Any group that continues to insist now that our federation’s structure as it is today is “settled” and not open to discussion obviously needs to rethink in the interest of Nigeria and all its 180 million citizens. It is the duty of all patriots and all lovers of Nigeria’s recovery, orderliness and prosperity, to tell the ACF and its principals that it is dangerous to Nigeria for a prestigious nation likely the Hausa-Fulani nation to continue to stonewall over the question of restructuring our federation properly.
As we prepared for independence in the 1950s, our political leaders were in no doubt that our nationalities should be given the recognition and the development freedom that they deserved. That is why they agreed to a federal structure for Nigeria. And that is why they allowed each of the Regions of the federation to manage itself in its own way. The Regions made commendable achievements in development, and at independence, our country was a land of hope and pride, a country that the world viewed with great expectations. All that was needed was to take the regional autonomy lower to the level of the nationalities – to grant the petitions of the group of minority nationalities in each Region a Region of their own.
But, unfortunately, after independence, the Northern politicians who controlled the Federal Government decided to themselves that the Federal Government must control all things in Nigeria, and that the federating units must all be subject to the whims and caprices of the controllers of the Federal Government. By the beginning of the present century, our country had become a battered and broken entity on the edge of a precipice. An overwhelming majority of our citizens, in all Regions of our country, are wallowing in poverty and hopelessness. Even the North was beginning, as at independence, under Sir Ahmadu Bello’s highly respectable leadership, to make impressive economic and social progress. In a group of youths visiting the Northern Region from the Western Region in 1961, I had the privilege of visiting this great premier of the North in his office, and of listening to him for a few minutes as he told us, his sons, what he was doing for the people of our Northern Region. I left his presence very proud of him, and very proud of my country and myself. Now, the North is sunk and sinking in poverty, and countless youths of the North are reacting to their hopelessness by giving their energies to callings that are dedicated to destroying, killing and wrecking. And yet, some of the men whom God has elevated to high positions of leadership in that same North are telling us and the world that the distortions that have led our country to these disasters are “settled” and not open to discussion? It is unbelievable!

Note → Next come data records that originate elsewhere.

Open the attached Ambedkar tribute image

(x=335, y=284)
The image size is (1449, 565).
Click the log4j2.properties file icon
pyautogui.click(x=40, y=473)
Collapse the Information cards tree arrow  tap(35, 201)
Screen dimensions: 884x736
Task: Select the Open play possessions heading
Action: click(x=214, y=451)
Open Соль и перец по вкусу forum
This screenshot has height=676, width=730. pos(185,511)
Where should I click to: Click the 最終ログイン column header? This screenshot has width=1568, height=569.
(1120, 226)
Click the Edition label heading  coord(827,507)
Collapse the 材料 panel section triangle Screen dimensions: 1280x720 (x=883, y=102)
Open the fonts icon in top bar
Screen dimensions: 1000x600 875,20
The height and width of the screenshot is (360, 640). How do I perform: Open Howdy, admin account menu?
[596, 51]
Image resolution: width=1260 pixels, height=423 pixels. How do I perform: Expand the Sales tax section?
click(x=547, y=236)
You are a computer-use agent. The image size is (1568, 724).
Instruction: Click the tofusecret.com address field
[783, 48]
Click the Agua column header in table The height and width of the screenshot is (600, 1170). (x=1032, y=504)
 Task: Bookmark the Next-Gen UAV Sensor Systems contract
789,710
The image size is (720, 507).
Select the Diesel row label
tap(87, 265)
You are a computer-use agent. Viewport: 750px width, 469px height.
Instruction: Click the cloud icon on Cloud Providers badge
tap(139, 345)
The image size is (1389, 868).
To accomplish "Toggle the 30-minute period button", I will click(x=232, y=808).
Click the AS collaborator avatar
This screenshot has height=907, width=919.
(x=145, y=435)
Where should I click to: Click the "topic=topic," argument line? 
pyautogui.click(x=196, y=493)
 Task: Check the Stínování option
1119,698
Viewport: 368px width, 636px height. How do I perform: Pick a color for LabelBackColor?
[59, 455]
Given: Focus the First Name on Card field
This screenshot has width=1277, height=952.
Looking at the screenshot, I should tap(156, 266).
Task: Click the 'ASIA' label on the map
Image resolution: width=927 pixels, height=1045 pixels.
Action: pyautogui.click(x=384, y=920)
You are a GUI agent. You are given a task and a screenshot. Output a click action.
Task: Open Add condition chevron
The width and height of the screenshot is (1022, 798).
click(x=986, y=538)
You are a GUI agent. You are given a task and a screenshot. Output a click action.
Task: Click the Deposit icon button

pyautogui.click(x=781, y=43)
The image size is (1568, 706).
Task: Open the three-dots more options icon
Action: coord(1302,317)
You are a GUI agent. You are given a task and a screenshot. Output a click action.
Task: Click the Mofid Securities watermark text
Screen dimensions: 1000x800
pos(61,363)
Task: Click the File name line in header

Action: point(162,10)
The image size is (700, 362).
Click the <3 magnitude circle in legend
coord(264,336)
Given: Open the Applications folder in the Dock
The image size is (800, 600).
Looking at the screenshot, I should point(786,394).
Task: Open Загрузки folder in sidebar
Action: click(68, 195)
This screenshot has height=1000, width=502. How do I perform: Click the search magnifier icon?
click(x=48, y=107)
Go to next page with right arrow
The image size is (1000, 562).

Most Nigerians say that the present structure and situation of their country is untenable and unsustainable. The Yoruba nation, the Igbo nation, the nations of the Delta, the nations of the Middle Belt, and the Kanuri and related peoples of the Northeast, all speaking through countless voices and organizations at home and abroad, say so. It is time the Hausa-Fulani leadership come forth to say so too.
The dream of a Hausa-Fulani domination of Nigeria is anachronistic and unattainable. Striving for it is chasing shadows – and chasing shadows in a manner that only generates Nigeria’s decline and generates ever-increasing poverty and hopelessness for the millions of Nigerians. The dream of a prosperous and great Nigeria is attainable. We can make Nigeria prosperous, and we can all prosper together in Nigeria. That is a goal well worth striving for.